So, what does 1 Peter have to say about the issue?  While Peter never addresses this issue directly, I think he speaks even more clearly on it than does, for example, the Letter to the Hebrews in that while Hebrews addresses the obsolescence of Israel and the old covenant directly, Peter assumes it.

And this is key: We assume things we believe to be obvious to our listeners or readers.

In other words, Peter seems so sure of what we would call “completionism” (the title really is irrelevant) that he does not even feel the need to explain it or argue for it with his audience.  He simply assumes that they will agree with him.  The way he does this is by appropriating key terms and titles that were in common usage for the nation of Israel and applying them to the church—which, of course, includes non-Jewish believers.

First, Peter addresses his letter to “Those who are elect exiles of the diaspora (διασπορά) in Pontus, Galatia, Cappadocia, Asia, anad Bithynia.”  The term “diaspora” typically referred very specifically to the dispersion of Jewish people outside the Promised Land following any of the several persecutions of Jews in the centuries surrounding the turn of the first millennium. (The term continues to be used today in some circles to refer to Jews residing outside of the state of Israel.)  The scholarly consensus is that 1 Peter is addressed primarily to Gentile (non-Jewish) believers (see 4:2-4), so this use of the term diaspora to refer mainly to Gentiles would have been very suggestive, to say the least, particularly when viewed in light of Peter’s use of “Babylon” in 5:13.

Even more suggestive is the language Peter employs in 2:9: “But you are a chosen race, a royal priesthood, a holy nation, a people for his own possession, that you may proclaim the excellencies of him who called you out of darkness into his marvelous light.”  The language of “chosen race,” “royal priesthood,” and holy nation” was viewed, in Peter’s context, as the exclusive domain of national Israel, who as the people of God under the old covenant were specifically designated as a chosen holy nation of priests.

But the very next verse (2:10) makes it clear that Peter is using these very strong “Israelite” terms to refer to a group composed predominantly of Gentiles: “Once you were not a people, but now you are God’s people; once you had not received mercy, but now you have received mercy.”  The implication is that they are now “a people” and “have received mercy” because of what Christ has done for them.  Obviously, this characterization cannot apply to national Israel.

Clearly, then, Peter assumes some form of completionism/supercessionism.  We cannot parse out his view further because, as I said, he does not elaborate.  But the force of Peter’s assumption is telling and cannot easily be squared with classic forms of “Dallas dispensationalism,” or any eschatological scheme that preserves a significant place for national/political Israel in God’s “end-times” plan.  God’s purposes are now centered exclusively on the universal church as the people of God, composed of both Gentiles and a Jewish remnant (a vast number of whom are still to come to Christ [Rom. 11]), who are now together the recipients of all the promises of God to “Israel” under the old covenant.

St.
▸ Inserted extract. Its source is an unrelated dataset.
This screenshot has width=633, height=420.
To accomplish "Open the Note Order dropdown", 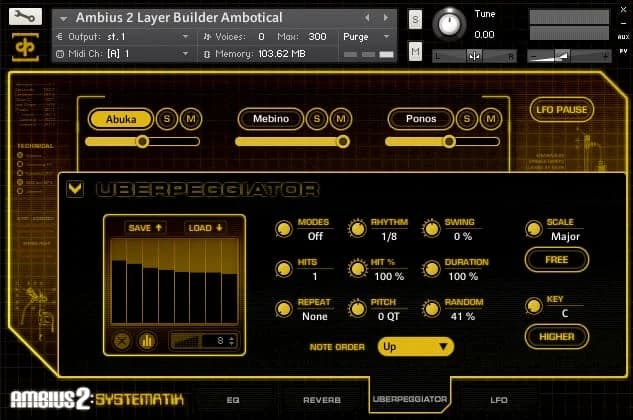I will pos(415,346).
Peter Doesn’t Give a Rip (Part 1)

unpopular.jpgEvidently Peter doesn’t give a rip about being popular.

I’ve been working slowly and deliberately through 1 Peter in the mornings over the past week or two, and have noticed that Peter holds to some pretty unpopular doctrines.

In fact, over the course of 1 Peter alone I’ve seen him provide some of the strongest biblical evidence anywhere for some of the most unpopular doctrines in contemporary Christianity.  It’s worth being reminded, I think, that the popularity of a doctrine has no bearing whatsoever on whether it is true or false.  We could list dozens of specific historical example in which a “popular” (i.e. widely held) doctrine was patently false (e.g. the so-called prosperity gospel in Dallas and elsewhere), as well as those in which a very “unpopular” doctrine was undoubtedly true (e.g. Athanasius’s orthodox understanding of the nature of Christ against the popularly held Arianism).
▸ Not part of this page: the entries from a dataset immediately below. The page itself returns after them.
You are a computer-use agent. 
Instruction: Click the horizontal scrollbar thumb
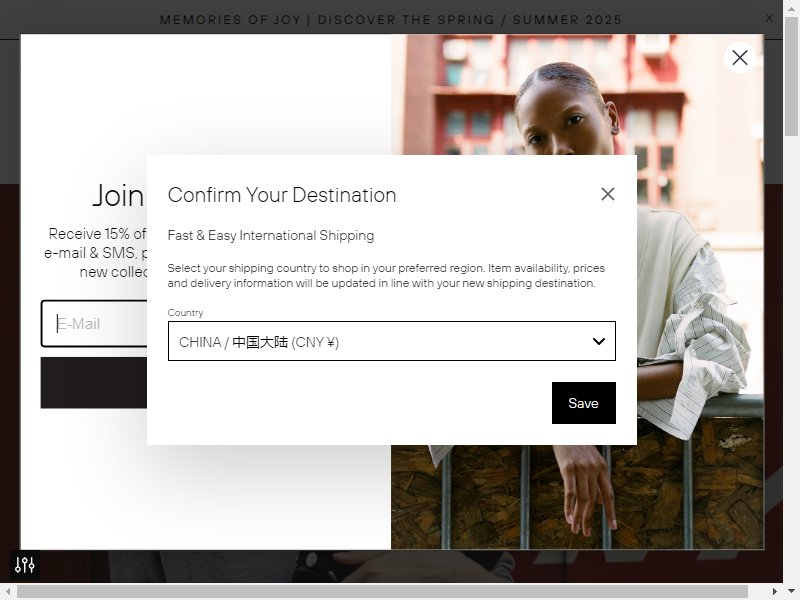382,591
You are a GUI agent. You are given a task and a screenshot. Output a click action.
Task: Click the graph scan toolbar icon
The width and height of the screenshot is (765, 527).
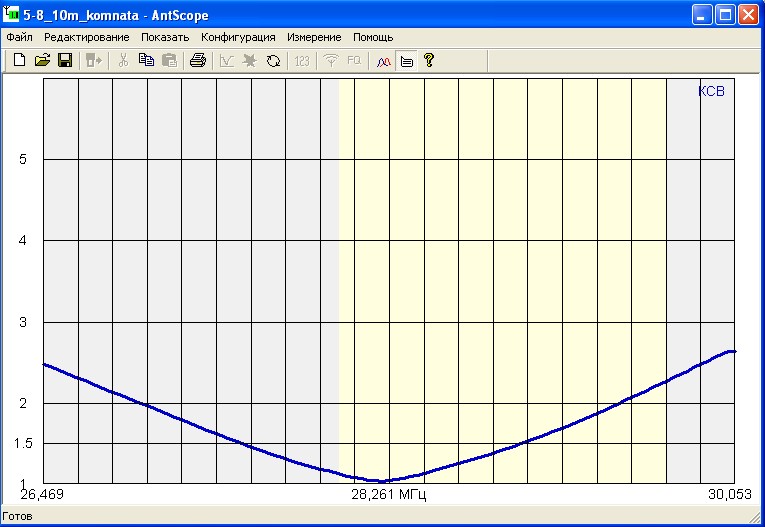[227, 61]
And that’s exactly my point.  Many times we adopt beliefs because they’re popular or reject them because they’re unpopular.  Let’s be honest.  We all do it.  Even Peter has done it (cf. Gal. 2).  But God is no respecter of popularity.  Every belief must be tested by Scripture.  No one should believe something because it’s popular or not believe it because it’s unpopular.  Moreover, no one should believe something merely because it’s easy to believe it, nor disbelieve it because it’s difficult to believe.

Peter wouldn’t have been a very popular speaker among many Christians (evangelical or otherwise) in the West today.  He would’ve been mocked on the blogosphere and in hot-selling books authored by ultra-trendy pundits.  He would’ve been an easy target.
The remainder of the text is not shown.